TASK DIRECTIONS: Please repeat all the entries. Nothing may differ.

'''

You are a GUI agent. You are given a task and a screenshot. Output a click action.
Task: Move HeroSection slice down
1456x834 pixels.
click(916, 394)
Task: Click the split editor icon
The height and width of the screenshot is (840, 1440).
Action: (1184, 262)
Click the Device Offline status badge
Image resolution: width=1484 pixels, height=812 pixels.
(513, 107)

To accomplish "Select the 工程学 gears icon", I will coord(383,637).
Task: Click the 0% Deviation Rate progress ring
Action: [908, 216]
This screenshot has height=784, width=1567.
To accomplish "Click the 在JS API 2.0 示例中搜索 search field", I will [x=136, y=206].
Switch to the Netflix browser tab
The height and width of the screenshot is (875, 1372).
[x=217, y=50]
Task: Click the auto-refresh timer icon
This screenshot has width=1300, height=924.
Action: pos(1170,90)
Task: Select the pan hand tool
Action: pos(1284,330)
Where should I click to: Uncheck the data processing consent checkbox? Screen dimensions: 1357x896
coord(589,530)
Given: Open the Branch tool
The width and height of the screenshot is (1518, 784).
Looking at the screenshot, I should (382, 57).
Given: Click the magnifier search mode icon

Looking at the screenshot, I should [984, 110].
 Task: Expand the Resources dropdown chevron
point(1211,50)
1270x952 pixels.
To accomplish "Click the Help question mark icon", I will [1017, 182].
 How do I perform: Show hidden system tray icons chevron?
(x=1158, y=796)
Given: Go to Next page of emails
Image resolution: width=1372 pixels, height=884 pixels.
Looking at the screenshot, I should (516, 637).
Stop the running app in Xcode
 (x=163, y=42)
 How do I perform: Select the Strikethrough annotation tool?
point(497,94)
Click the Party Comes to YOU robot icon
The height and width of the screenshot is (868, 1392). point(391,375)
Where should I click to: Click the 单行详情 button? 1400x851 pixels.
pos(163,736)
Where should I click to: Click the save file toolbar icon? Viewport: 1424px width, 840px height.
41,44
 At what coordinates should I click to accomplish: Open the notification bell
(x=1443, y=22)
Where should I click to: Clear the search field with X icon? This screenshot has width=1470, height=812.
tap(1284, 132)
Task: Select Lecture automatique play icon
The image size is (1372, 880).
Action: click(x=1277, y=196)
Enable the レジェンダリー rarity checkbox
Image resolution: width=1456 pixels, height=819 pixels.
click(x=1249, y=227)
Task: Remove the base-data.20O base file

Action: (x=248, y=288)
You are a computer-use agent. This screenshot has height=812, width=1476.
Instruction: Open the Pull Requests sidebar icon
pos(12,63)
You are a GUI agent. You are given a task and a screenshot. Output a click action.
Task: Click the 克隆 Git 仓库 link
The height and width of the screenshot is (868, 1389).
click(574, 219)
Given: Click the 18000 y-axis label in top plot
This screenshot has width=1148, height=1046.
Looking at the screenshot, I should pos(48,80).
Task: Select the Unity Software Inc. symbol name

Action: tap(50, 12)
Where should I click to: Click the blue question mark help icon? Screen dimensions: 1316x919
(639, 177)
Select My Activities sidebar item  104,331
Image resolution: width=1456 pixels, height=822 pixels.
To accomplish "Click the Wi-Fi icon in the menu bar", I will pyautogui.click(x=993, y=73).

'''

EXERCISE ANSWER:
You are a GUI agent. You are given a task and a screenshot. Output a click action.
Task: Move HeroSection slice down
1456x834 pixels.
click(916, 394)
Task: Click the split editor icon
The height and width of the screenshot is (840, 1440).
Action: (1184, 262)
Click the Device Offline status badge
Image resolution: width=1484 pixels, height=812 pixels.
(513, 107)

To accomplish "Select the 工程学 gears icon", I will coord(383,637).
Task: Click the 0% Deviation Rate progress ring
Action: [908, 216]
This screenshot has height=784, width=1567.
To accomplish "Click the 在JS API 2.0 示例中搜索 search field", I will [x=136, y=206].
Switch to the Netflix browser tab
The height and width of the screenshot is (875, 1372).
[x=217, y=50]
Task: Click the auto-refresh timer icon
This screenshot has width=1300, height=924.
Action: pos(1170,90)
Task: Select the pan hand tool
Action: pos(1284,330)
Where should I click to: Uncheck the data processing consent checkbox? Screen dimensions: 1357x896
coord(589,530)
Given: Open the Branch tool
The width and height of the screenshot is (1518, 784).
Looking at the screenshot, I should (382, 57).
Given: Click the magnifier search mode icon

Looking at the screenshot, I should [984, 110].
 Task: Expand the Resources dropdown chevron
point(1211,50)
1270x952 pixels.
To accomplish "Click the Help question mark icon", I will [1017, 182].
 How do I perform: Show hidden system tray icons chevron?
(x=1158, y=796)
Given: Go to Next page of emails
Image resolution: width=1372 pixels, height=884 pixels.
Looking at the screenshot, I should (516, 637).
Stop the running app in Xcode
 (x=163, y=42)
 How do I perform: Select the Strikethrough annotation tool?
point(497,94)
Click the Party Comes to YOU robot icon
The height and width of the screenshot is (868, 1392). point(391,375)
Where should I click to: Click the 单行详情 button? 1400x851 pixels.
pos(163,736)
Where should I click to: Click the save file toolbar icon? Viewport: 1424px width, 840px height.
41,44
 At what coordinates should I click to accomplish: Open the notification bell
(x=1443, y=22)
Where should I click to: Clear the search field with X icon? This screenshot has width=1470, height=812.
tap(1284, 132)
Task: Select Lecture automatique play icon
The image size is (1372, 880).
Action: click(x=1277, y=196)
Enable the レジェンダリー rarity checkbox
Image resolution: width=1456 pixels, height=819 pixels.
click(x=1249, y=227)
Task: Remove the base-data.20O base file

Action: (x=248, y=288)
You are a computer-use agent. This screenshot has height=812, width=1476.
Instruction: Open the Pull Requests sidebar icon
pos(12,63)
You are a GUI agent. You are given a task and a screenshot. Output a click action.
Task: Click the 克隆 Git 仓库 link
The height and width of the screenshot is (868, 1389).
click(574, 219)
Given: Click the 18000 y-axis label in top plot
This screenshot has width=1148, height=1046.
Looking at the screenshot, I should pos(48,80).
Task: Select the Unity Software Inc. symbol name

Action: tap(50, 12)
Where should I click to: Click the blue question mark help icon? Screen dimensions: 1316x919
(639, 177)
Select My Activities sidebar item  104,331
Image resolution: width=1456 pixels, height=822 pixels.
To accomplish "Click the Wi-Fi icon in the menu bar", I will pyautogui.click(x=993, y=73).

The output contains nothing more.